EXERCISE GOAL: Rewrite the items from the line with "Click the underlined word 'before'" through the end of the items, including the requests, and multiply every coordinate in the answers by 2.1, rounding to whole numbers with halves rounded up. Leave the pictures out.

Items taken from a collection
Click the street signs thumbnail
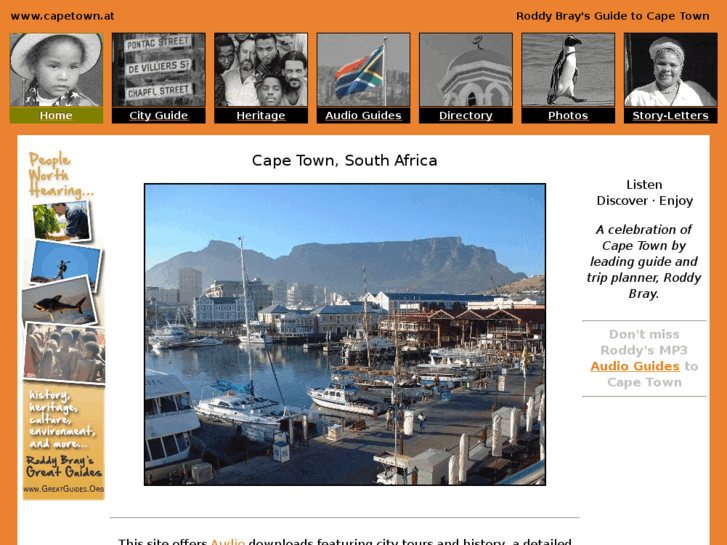The image size is (727, 545). coord(159,70)
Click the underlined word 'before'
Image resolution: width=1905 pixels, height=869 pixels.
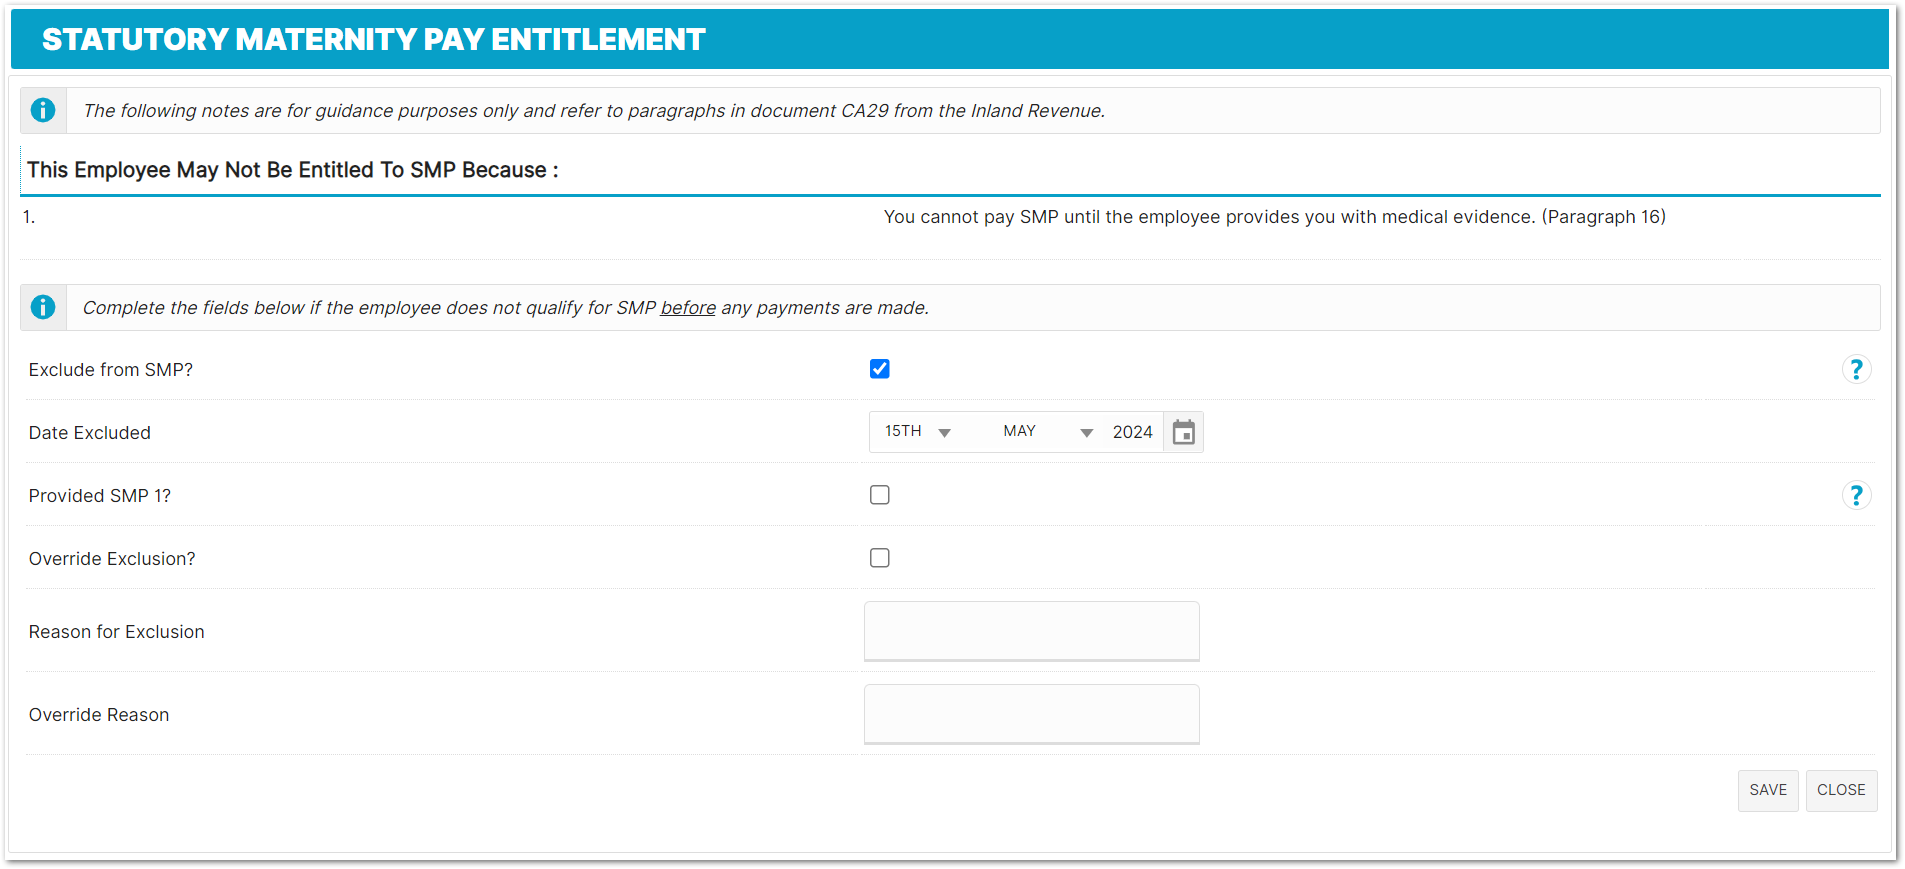pos(688,308)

EXERCISE ANSWER:
Click the underlined word 'before'
Image resolution: width=1905 pixels, height=869 pixels.
pos(1445,647)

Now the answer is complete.